Desde la entrada, el ambiente respiraba magia. Los asistentes más pequeños tuvieron un pequeño obsequio a su llegada, imanes navideños, mientras que un árbol de Navidad, repleto de deseos para el nuevo año, recibía a un público de todas las edades, ansioso por compartir una noche de música y esperanza.

Un viaje por la historia musical de Estados Unidos

El programa, diseñado como un recorrido por la evolución de los géneros americanos, presentó una selección de éxitos de los siglos XX y XXI, adaptados magistralmente para orquesta y coro por el compositor Alejandro Vivas. La primera parte del concierto nos transportó desde la nostalgia de Stand by Me y el brillo de New York, New York, hasta la energía rural del country en el medley On the Road.

 

Tras un breve descanso, la intensidad aumentó con interpretaciones vibrantes de clásicos como Thriller de Michael Jackson y el emotivo canto a la amistad de Carole King, You’ve Got a Friend. El público también vibró con la fuerza de los ritmos actuales en Believer de Imagine Dragons y el sabor multicultural del Lush Latin Medley, que celebró la creciente influencia de la música latina en EE. UU. Uno de los momentos más potentes de la noche llegó con Symphonic Rock Legends, un homenaje a bandas icónicas como Metallica, AC/DC y Guns N’ Roses que revoluciono a la sala, consiguiendo que todos los asistentetes se meciesen en su asiento, moviesen pies y manos, e inlcuso la cabeza, al ritmo de cada pieza.

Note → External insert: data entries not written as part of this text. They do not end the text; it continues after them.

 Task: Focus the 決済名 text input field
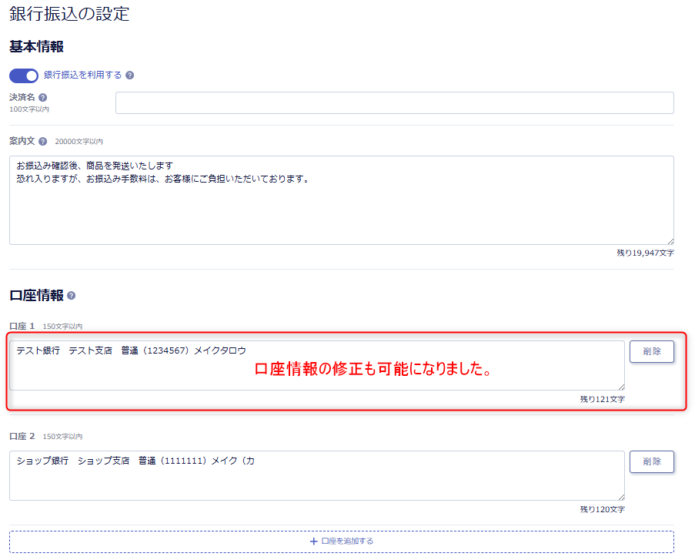[x=394, y=103]
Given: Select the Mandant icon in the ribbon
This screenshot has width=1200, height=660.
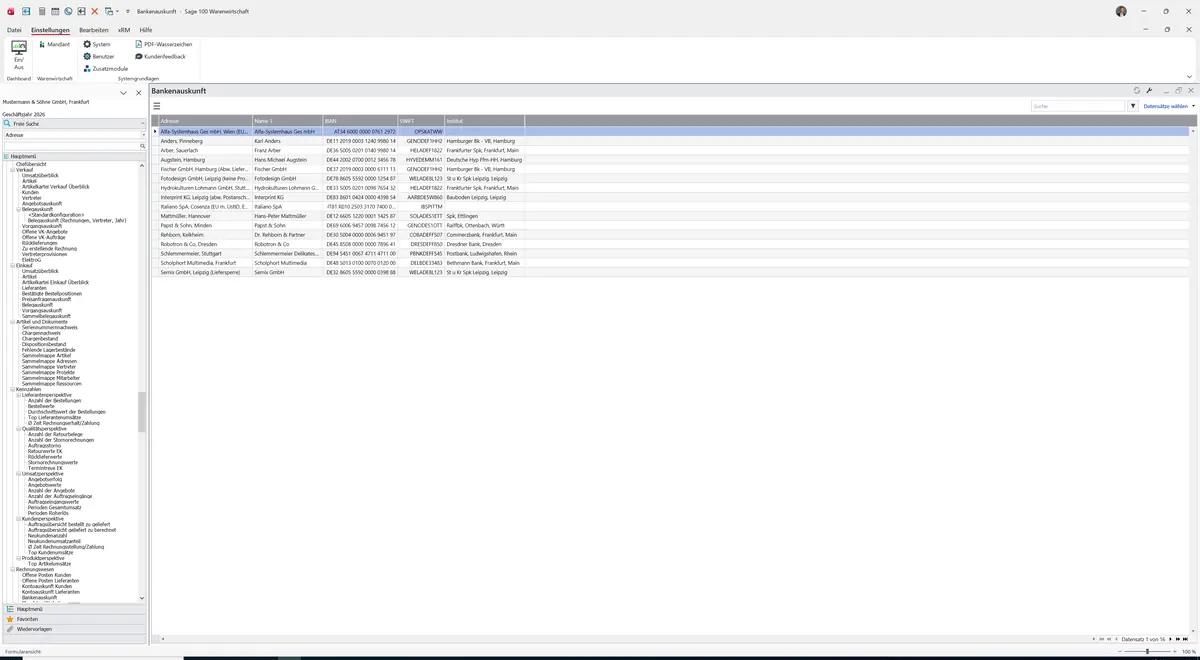Looking at the screenshot, I should (x=41, y=44).
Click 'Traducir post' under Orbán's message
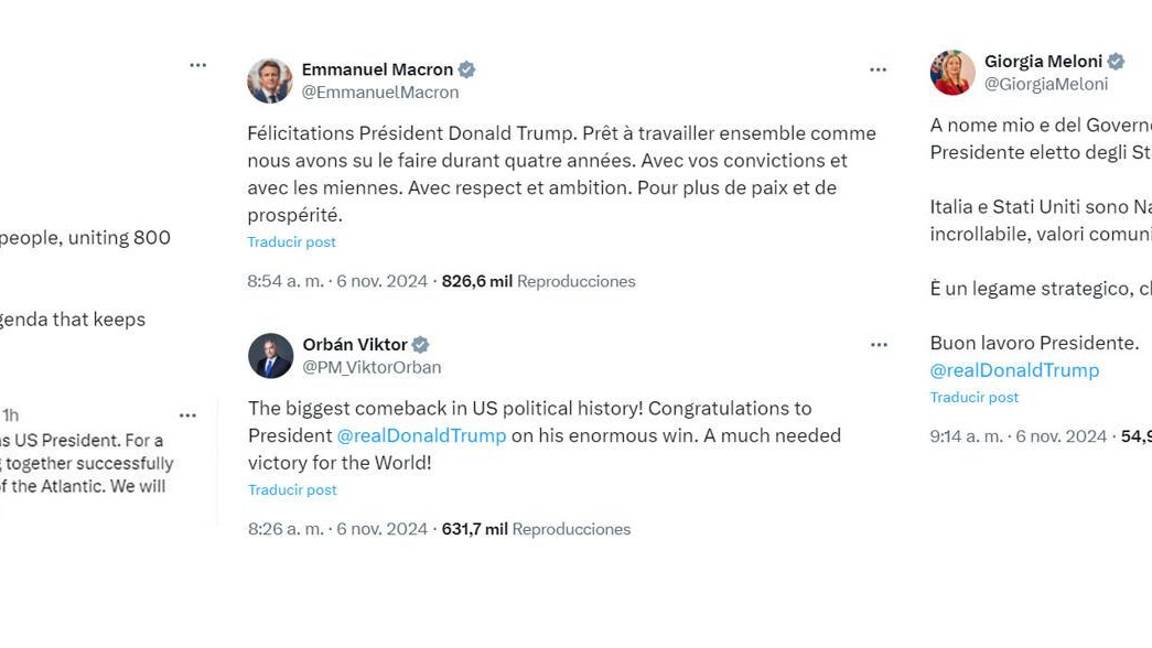The image size is (1152, 648). (x=290, y=490)
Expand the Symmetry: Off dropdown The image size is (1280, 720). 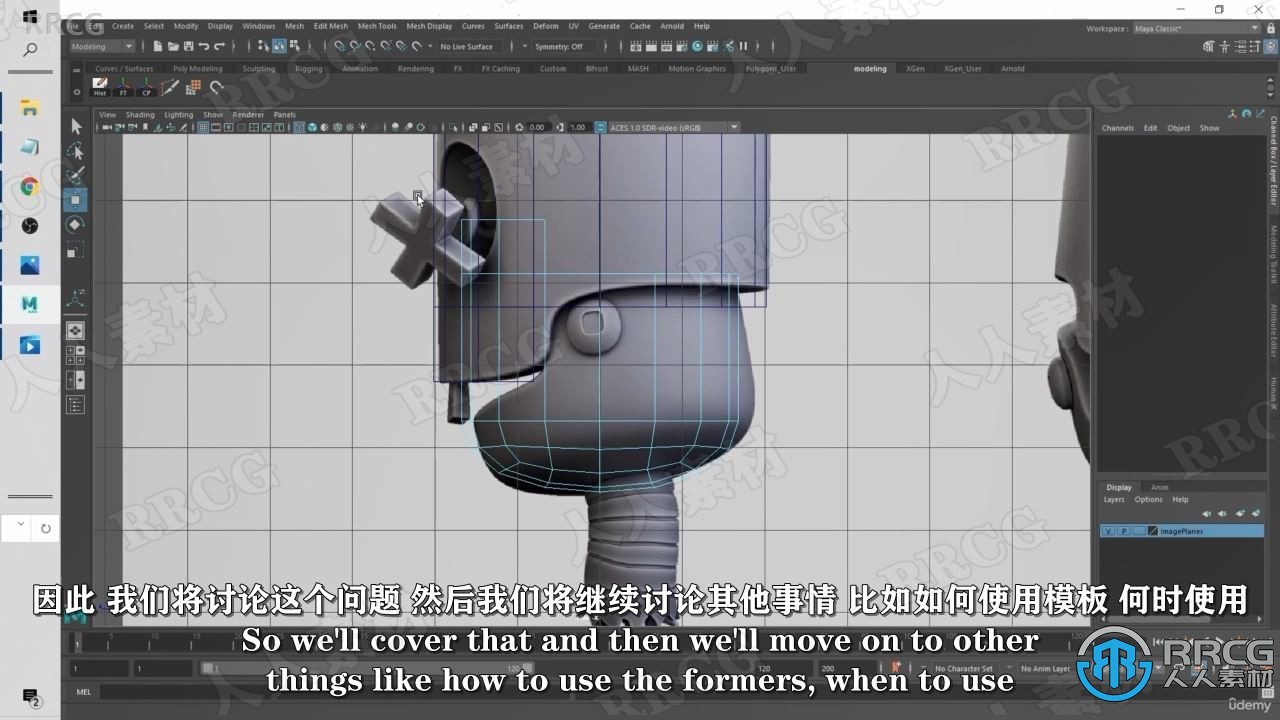click(563, 46)
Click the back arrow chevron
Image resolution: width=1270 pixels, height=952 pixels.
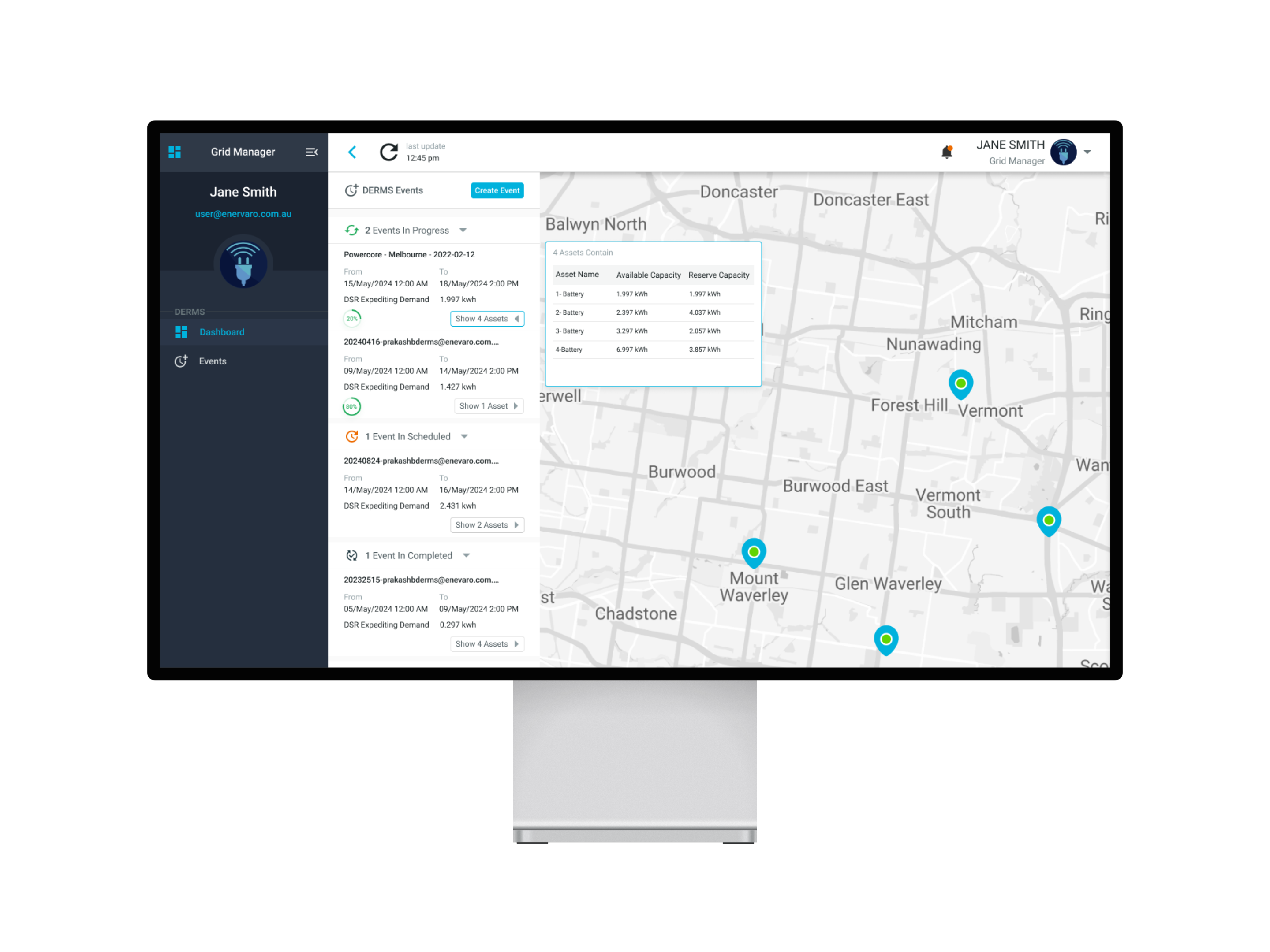point(352,152)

Emoción a flor de piel y sorpresas finales

Sin embargo, el corazón del concierto no solo estuvo en las notas, sino en la conexión humana. La directora, protagonizó uno de los momentos más conmovedores al ofrecer un discurso de Navidad en el que, visiblemente emocionada, agradeció a todo su equipo y dedicó palabras de profundo reconocimiento al «fascinante compositor» Alejandro Vivas, responsable de hacer posibles estos encuentros musicales. Sus palabras calaron hondo en un auditorio que alternaba los vítores con las lágrimas de emoción.

El broche de oro llegó con la fiesta de las cuatro propinas. En un guiño divertido a los cotillones de fin de año, los miembros del coro sorprendieron al público luciendo sus disfraces más divertidos mientras interpretaban una versión sinfónica de Hit the Road Jack. Este tema, ya icónico para la familia del Grupo Talía, que ya había sido recibido previamente con un estallido de amor en las redes sociales , cerró la noche con el público bailando desde sus butacas y celebrando la llegada de un nuevo año lleno de armonía.

Con este concierto, el Grupo Talía no solo despidió el año, sino que reafirmó su capacidad para unir generaciones a través de la música, dejando en el aire una estela de alegría y buenos deseos que perdurará mucho después de que se apagara la última luz del Auditorio.